Pickling is used to clean the surface of the metal to remove scale and oxides before soldering. It should also be used after every anneal as scale on the surface of the metal can be beaten into the surface and is then difficult to remove and can be very disfiguring as well as causing soldering problems. Repeated pickling should cause no problems with the metal as very little is dissolved in the pickle. I would also suggest using citric acid as well, sulphuric can cause rusting in the workshop even when at the high dilution used for pickling. I attach a photo of a small boiler tube (for a small oscillating engine) which shows the effect of cleaning by using a short pickle in citric acid ready for fitting the end plates. (The tube is made from sheet which has a folded seam not a simple lap joint.)

By the way, the process of shaping copper around a former is a form of '*raising*' which is a method of forming hollow shapes in copper used by coppersmiths.

Regards

Terry


----------



## cfellows (Sep 1, 2011)

I picked up some citric acid powder locally so I'm set, for the moment, with pickling ingredients. I've temporarily stopped work on the boiler until I firm up a decision on the overall vehicle design this boiler and the engine will go in to. I'm shopping ebay for RC parts for the chassis and axle, so I may still go with a horizontal boiler depending on what I wind up with.

Chuck


----------



## GWRdriver (Sep 3, 2011)

Chuck,
terryd above mentions pickling after every annealing to remove accumulated oxide scale, and scale is most definitely a consideration, and one can certainly go through multiple pickle cycles to get rid of it. But my technique for years has been to plunge the bits into the quench as quickly and as near red-hot as possible. This produces a thermal shock and steam which will blast away almost all surface scale and leaves the parts mechanically clean and ready for more pounding. The copper often remains discolored, which can be pickled away if you like, but all the loose scale is gone (and can later be found in the bottom of the quench bucket.)


----------



## Blogwitch (Sep 3, 2011)

Chuck,

Before fitting your inner bottom plate in position, you really need to decide on whether you are going to be gas or spirits firing.

The reason being, gas burners usually take up a lot less height than a spirit one.


John


----------



## cfellows (Sep 3, 2011)

The burner will most likely be gas, although I'm sure the burner design and build is going to require a lot of research and hunting down materials. However, I'm leaning toward horizontal again, because of the the vehicle designs I'm considering.

Chuck


----------



## doubletop (Sep 4, 2011)

GWRdriver  said:
			
		

> But my technique for years has been to plunge the bits into the quench as quickly and as near red-hot as possible. This produces a thermal shock and steam which will blast away almost all surface scale and leaves the parts mechanically clean and ready for more pounding.
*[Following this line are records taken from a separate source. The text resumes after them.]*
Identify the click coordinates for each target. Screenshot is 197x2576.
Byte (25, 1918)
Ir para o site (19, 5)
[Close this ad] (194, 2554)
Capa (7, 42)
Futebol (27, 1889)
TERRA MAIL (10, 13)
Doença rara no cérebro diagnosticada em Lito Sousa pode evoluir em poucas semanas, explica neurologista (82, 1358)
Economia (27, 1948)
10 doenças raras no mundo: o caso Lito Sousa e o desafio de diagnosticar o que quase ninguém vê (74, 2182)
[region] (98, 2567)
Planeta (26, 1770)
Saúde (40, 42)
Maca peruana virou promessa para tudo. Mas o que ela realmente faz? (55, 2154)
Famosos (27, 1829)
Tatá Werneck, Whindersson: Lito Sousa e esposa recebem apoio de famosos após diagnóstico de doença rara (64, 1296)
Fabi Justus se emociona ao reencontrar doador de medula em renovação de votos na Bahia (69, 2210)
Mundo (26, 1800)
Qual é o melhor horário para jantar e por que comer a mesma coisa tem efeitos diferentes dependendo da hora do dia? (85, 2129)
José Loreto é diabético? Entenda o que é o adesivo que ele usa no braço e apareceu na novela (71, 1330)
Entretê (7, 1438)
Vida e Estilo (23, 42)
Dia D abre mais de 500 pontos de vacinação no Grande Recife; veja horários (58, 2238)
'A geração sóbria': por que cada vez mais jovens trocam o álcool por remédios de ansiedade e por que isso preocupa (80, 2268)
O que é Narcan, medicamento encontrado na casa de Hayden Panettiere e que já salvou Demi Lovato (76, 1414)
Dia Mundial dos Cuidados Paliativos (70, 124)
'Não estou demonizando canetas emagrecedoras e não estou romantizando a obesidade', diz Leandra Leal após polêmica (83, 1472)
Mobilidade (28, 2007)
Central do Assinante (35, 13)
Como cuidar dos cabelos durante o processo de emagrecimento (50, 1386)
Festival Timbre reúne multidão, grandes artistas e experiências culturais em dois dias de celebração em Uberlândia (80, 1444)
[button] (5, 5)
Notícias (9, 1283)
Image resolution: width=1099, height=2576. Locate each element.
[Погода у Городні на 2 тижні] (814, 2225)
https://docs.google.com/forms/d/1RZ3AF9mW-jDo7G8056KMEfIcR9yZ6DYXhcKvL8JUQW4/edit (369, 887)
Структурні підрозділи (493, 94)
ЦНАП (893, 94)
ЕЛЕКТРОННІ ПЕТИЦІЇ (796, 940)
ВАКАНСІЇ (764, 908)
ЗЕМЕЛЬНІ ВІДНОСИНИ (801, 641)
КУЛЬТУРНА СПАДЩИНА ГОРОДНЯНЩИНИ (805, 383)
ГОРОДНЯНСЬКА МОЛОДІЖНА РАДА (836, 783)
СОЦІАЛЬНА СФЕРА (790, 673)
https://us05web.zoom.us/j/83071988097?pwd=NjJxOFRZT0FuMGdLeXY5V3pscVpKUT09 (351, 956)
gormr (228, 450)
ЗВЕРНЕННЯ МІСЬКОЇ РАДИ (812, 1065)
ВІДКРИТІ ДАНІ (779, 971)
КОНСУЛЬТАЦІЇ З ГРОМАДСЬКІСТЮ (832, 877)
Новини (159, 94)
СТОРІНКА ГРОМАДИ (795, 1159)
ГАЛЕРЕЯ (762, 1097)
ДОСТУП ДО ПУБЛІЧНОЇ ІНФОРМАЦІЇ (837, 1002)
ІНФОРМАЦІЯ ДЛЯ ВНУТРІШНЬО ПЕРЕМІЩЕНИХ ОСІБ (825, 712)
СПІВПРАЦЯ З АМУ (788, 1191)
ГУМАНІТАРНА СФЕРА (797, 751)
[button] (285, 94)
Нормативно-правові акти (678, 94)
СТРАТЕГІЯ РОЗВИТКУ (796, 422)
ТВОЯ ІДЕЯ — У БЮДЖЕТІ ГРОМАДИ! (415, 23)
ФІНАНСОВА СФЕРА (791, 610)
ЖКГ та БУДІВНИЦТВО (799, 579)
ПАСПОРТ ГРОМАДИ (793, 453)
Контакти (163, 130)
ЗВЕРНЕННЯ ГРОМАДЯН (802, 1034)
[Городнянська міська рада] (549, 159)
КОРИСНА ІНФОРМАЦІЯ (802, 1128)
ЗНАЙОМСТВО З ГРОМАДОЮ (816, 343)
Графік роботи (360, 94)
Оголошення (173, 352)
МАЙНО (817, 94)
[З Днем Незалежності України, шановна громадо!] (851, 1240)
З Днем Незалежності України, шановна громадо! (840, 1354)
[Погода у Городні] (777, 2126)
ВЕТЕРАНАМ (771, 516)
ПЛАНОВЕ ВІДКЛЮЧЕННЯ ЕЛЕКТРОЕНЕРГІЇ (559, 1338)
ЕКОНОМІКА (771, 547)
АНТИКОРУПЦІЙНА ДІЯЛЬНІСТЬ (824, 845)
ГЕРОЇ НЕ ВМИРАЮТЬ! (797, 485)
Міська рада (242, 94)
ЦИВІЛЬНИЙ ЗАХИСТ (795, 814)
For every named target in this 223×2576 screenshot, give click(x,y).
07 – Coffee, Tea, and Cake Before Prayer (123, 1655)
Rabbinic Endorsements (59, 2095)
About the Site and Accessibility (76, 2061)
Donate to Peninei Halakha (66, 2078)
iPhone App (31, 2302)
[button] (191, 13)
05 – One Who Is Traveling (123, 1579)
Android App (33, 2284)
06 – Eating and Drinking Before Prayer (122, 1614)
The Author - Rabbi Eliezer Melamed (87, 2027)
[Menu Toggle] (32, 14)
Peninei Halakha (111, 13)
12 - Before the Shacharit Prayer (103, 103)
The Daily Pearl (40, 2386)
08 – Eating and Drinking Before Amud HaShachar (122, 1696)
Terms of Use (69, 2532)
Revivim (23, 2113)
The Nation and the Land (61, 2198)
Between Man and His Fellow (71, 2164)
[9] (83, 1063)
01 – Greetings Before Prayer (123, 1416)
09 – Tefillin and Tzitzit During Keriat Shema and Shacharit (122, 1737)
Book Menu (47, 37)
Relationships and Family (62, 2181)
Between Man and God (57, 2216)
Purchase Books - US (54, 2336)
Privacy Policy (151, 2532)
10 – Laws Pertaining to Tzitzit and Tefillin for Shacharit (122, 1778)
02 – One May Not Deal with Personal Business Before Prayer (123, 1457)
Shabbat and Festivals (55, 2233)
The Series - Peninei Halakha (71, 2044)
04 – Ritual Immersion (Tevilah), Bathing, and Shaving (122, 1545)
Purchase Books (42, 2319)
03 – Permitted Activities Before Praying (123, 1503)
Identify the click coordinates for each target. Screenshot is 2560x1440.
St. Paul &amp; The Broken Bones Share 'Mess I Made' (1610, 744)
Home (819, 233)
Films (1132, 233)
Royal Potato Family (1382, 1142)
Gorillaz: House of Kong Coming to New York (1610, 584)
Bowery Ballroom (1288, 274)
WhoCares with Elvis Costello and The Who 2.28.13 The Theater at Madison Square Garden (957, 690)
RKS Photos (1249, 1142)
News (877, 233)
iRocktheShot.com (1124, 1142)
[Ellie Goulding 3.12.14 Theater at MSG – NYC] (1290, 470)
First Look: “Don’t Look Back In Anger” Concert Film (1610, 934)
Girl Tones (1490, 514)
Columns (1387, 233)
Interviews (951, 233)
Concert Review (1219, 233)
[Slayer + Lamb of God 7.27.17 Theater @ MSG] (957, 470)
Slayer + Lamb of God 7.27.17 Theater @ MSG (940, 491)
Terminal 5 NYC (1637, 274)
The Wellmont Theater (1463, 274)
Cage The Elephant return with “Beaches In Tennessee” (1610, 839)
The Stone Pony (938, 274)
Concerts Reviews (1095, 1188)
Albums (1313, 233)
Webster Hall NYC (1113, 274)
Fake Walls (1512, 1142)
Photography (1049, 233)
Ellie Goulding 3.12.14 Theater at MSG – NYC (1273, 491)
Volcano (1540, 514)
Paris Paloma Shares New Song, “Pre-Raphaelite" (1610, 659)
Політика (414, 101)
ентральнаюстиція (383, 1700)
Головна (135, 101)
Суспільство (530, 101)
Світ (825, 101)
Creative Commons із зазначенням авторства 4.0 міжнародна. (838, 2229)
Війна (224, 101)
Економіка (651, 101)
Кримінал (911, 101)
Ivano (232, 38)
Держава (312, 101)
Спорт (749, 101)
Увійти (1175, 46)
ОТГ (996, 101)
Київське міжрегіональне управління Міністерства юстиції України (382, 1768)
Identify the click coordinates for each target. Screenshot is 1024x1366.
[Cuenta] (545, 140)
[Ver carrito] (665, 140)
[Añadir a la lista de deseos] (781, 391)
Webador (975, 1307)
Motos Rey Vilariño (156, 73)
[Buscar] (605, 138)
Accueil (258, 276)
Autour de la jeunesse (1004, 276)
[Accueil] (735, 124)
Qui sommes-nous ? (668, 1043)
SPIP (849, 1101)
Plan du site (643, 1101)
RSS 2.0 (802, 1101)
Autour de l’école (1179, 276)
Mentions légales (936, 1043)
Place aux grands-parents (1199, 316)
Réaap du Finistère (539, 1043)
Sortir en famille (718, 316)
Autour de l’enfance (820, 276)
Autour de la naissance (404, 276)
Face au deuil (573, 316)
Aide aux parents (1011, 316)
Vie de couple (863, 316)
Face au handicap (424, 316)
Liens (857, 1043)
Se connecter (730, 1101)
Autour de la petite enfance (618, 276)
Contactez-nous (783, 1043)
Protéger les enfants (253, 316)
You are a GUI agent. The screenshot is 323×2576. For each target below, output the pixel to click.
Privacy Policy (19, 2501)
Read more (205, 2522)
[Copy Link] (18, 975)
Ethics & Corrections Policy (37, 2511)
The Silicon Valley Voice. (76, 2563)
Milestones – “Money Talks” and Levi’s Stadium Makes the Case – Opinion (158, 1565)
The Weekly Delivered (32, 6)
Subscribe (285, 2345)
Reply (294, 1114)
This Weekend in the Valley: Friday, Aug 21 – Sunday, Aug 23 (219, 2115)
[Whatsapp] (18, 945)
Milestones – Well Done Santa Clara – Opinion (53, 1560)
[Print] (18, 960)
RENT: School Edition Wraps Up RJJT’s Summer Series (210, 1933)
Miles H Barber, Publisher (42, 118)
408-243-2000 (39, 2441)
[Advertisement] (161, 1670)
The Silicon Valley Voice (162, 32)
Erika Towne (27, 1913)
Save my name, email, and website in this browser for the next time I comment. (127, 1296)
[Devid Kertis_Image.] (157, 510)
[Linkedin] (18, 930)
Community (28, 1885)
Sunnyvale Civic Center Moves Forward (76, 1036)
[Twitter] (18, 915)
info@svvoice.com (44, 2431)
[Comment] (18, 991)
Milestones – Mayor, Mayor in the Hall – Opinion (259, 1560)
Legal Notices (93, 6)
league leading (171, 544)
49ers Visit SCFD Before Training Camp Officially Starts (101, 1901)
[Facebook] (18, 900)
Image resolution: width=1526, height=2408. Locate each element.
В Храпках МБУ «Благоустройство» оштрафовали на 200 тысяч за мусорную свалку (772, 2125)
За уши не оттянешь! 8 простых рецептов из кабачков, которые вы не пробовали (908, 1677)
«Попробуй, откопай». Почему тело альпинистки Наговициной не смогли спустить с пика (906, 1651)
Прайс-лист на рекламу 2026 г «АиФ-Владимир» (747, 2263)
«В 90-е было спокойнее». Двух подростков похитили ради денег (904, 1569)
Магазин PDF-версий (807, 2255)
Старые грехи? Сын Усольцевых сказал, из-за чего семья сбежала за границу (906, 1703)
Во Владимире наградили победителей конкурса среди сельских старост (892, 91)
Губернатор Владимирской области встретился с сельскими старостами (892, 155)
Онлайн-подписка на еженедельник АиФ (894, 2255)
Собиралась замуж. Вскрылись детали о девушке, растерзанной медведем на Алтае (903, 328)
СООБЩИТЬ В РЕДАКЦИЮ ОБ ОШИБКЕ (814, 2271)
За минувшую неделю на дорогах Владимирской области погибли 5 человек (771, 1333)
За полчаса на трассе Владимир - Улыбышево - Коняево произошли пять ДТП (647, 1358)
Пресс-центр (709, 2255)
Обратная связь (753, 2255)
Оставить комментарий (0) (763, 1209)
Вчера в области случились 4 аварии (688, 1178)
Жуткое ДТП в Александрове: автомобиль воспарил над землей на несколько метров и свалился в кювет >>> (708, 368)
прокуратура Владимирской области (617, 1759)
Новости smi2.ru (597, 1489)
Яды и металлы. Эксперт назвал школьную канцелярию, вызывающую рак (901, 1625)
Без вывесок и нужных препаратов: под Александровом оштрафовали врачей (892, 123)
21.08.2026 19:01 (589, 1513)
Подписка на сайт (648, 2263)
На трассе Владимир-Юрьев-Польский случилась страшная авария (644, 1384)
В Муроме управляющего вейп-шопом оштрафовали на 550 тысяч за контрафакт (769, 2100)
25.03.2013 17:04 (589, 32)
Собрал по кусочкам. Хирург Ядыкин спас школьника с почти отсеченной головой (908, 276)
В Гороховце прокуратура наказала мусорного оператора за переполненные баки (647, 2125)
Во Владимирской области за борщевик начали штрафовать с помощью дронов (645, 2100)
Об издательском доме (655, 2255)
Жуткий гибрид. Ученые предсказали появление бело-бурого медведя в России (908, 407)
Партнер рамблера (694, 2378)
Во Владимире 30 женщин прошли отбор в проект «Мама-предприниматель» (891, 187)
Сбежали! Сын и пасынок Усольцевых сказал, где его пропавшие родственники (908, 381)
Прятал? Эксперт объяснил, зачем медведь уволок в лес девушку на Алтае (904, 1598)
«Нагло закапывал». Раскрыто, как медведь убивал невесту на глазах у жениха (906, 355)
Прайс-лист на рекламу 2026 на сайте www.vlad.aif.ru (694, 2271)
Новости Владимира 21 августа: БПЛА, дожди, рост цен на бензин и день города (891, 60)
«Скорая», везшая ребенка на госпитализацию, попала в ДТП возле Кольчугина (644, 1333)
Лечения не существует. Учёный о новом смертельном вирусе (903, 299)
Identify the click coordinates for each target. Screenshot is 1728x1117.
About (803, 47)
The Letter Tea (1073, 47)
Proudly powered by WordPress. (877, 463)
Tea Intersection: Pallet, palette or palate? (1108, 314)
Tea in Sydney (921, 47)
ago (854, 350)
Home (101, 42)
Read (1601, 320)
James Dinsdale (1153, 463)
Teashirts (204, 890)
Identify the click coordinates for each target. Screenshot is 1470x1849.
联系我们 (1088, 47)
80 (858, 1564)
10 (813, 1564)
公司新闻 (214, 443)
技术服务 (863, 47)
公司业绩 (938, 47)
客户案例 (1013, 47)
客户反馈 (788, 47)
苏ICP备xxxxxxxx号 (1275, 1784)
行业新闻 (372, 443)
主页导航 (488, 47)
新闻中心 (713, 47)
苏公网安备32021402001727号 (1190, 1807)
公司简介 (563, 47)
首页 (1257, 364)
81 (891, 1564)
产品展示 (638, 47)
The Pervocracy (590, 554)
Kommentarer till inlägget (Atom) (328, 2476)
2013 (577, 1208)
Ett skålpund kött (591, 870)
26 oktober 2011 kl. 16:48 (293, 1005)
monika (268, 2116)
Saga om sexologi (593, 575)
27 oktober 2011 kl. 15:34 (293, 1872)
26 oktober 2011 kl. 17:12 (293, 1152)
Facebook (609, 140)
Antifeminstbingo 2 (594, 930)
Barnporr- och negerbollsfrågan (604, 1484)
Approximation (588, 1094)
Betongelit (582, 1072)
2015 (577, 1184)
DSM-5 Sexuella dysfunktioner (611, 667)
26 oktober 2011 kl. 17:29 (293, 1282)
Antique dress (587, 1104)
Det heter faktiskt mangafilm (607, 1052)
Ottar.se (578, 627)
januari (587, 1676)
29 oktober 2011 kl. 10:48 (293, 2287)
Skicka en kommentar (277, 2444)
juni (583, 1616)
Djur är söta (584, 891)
I think you are suggesting doing this at the bashing raising stage, prior to doing any soldering but I don't think its recommended once soldering has commenced. I think I was reading the Johnson Mathey instructions on silver soldering and they advise not to quench as it severely compromises the quality of the joint. 

Pete


----------



## GWRdriver (Sep 4, 2011)

> I think you are suggesting doing this at the bashing raising stage, prior to doing any soldering - Pete


That's correct.


----------